La Doctrina Brezhnev (también conocida como doctrina de la soberanía limitada) sostiene que una potencia tiene el derecho a intervenir (incluso militarmente) en los asuntos internos de los países dentro de su zona de influencia. Esto apunta a una convergencia hacia un mundo dividido en esferas de influencia, donde las grandes potencias reclaman el derecho a intervenir (incluso militarmente) en su «patio trasero», limitando la soberanía de los países menores.
Rusia: Doctrina Brezhnev
Con Putin, se implementa el oficialismo: una doctrina política que amalgama las ideas expansionistas del nacionalismo ruso, el apoyo de la poderosa Iglesia Ortodoxa, la influencia del FSB (sucesor del KGB), los abundantes recursos financieros de las empresas energéticas (como GAZPROM) y elementos del pensamiento jruschoviano que simbolizan un poder autocrático y personalista.
Asimismo, Putin combina la Doctrina Brezhnev con la asistencia a minorías étnicas rusas oprimidas (como en Donbás, Crimea y Ossetia) junto con el chantaje energético, la disuasión nuclear y la intervención militar, justificando oficialmente que cualquier tendencia pro-occidental en estos países pone en peligro la seguridad de Rusia.

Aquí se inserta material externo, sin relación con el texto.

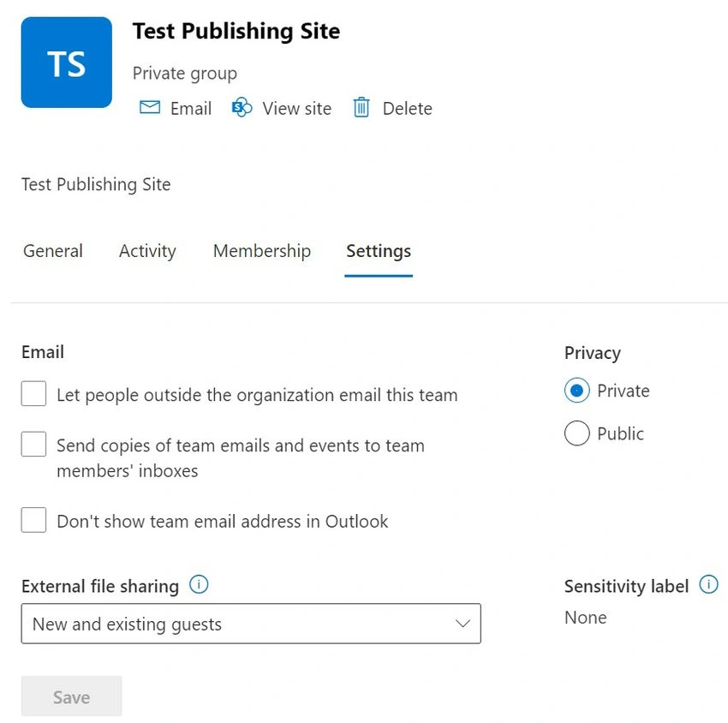This screenshot has height=723, width=728.
Task: Click the View site link text
Action: tap(297, 109)
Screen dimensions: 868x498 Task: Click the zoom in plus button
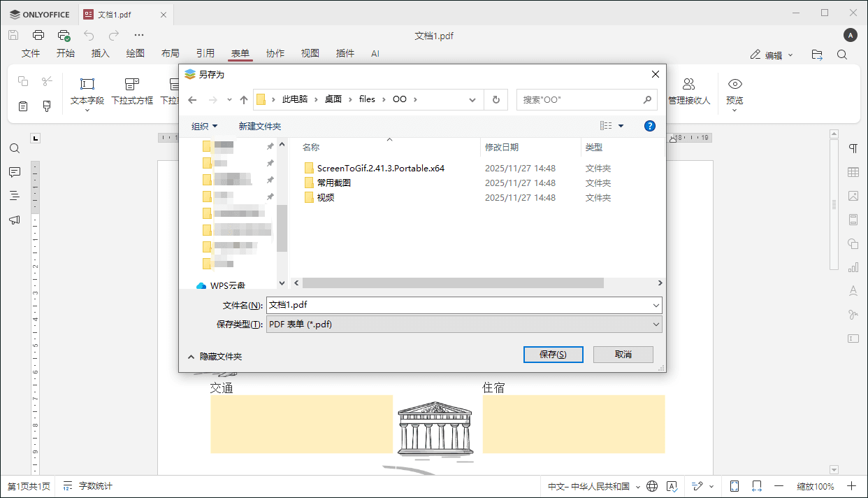tap(851, 486)
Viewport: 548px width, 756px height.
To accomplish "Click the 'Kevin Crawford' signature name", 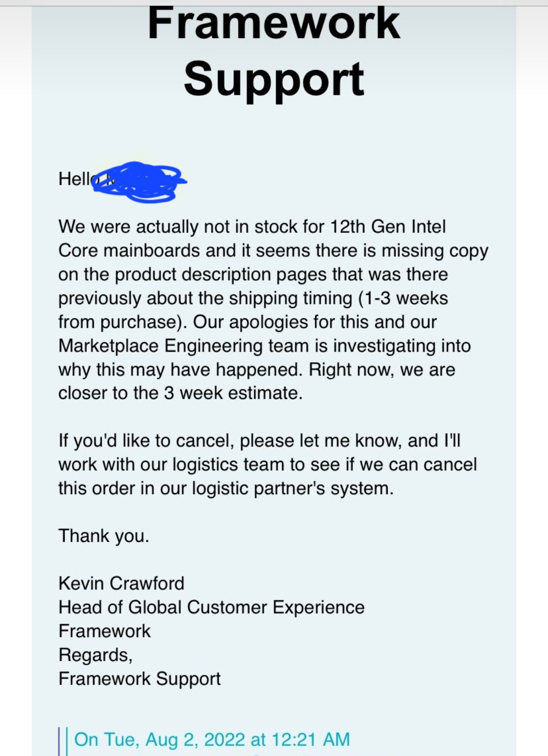I will (121, 583).
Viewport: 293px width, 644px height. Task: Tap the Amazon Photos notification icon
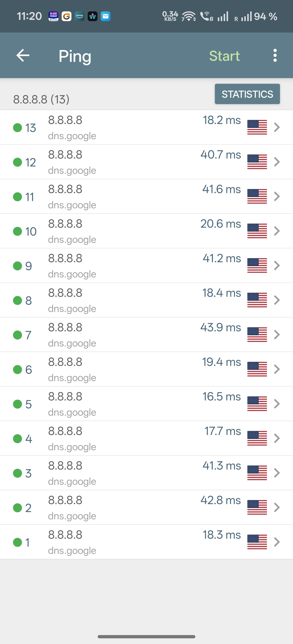click(80, 17)
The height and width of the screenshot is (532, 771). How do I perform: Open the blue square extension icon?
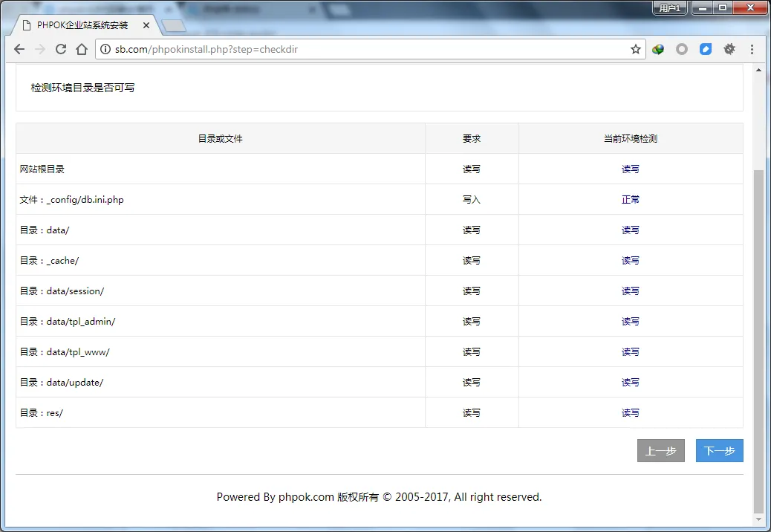705,49

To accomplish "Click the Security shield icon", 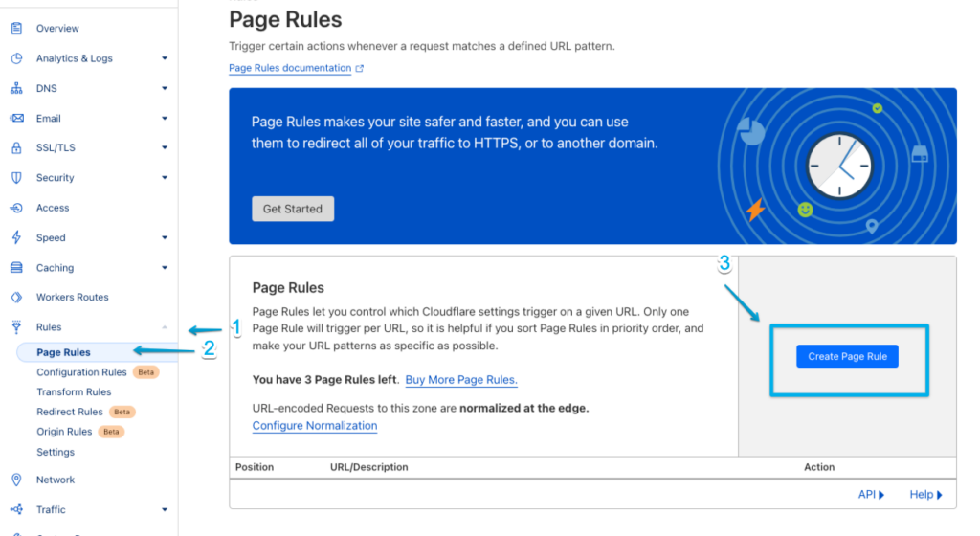I will [16, 178].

Estados Unidos: Doctrina Monroe 2.0
La intervención militar en Venezuela, que busca la captura de Maduro, refleja un regreso a la política del «Gran Garrote», ideada por el presidente estadounidense Theodore Roosevelt. Esta estrategia ha dominado la política hegemónica de Estados Unidos en América Latina desde comienzos del siglo XX, alineándose con la Doctrina Monroe, “América para los Americanos”.
Estados Unidos pretende aplicar el «caos constructivo de Brzezinski» a través de la teoría kentiana del “palo y la zanahoria”, presentada por Sherman Kent en su obra “Inteligencia Estratégica para la Política Mundial Norteamericana” (1949). Kent argumenta que “la guerra no siempre es convencional” y que gran parte de la misma se ha llevado a cabo con «armas no convencionales», es decir, políticas y económicas, las cuales se materializan en bloqueos, congelaciones de fondos, boicots y embargos por un lado, mientras que por el otro se ofrecen subsidios, préstamos, tratados bilaterales y convenios comerciales.
China
La relación entre China y Taiwán está marcada por una tensión constante, debido a las reclamaciones de Pekín sobre la isla, que considera su reunificación como “ineludible” y no descarta el uso de la fuerza para lograrlo. Además, reclama casi la totalidad del mar del Sur de China como parte de su historia, afirmando que “los asiáticos deben garantizar la seguridad asiática”.
China incrementa periódicamente la presión militar mediante grandes ejercicios alrededor de la isla, que incluyen el uso de barcos de guerra y aviones, simulando bloqueos. Taiwán, a su vez, refuerza sus propias fuerzas y sistemas defensivos. Esta disputa tiene repercusiones globales debido a la posición estratégica del Estrecho de Taiwán, vital para las rutas comerciales marítimas, así como el dominio de Taiwán en la producción mundial de semiconductores, lo que sugiere que un conflicto podría impactar significativamente la economía global.
Por lo tanto, el próximo quinquenio será crucial para determinar si se establece un G3 integrado por Estados Unidos, Rusia y China como hegemones en la gobernanza global o si se desencadena la Tercera Guerra Mundial.
La publicación original del artículo “Sauce for the goose, sauce for the gander” se encuentra en Página 19.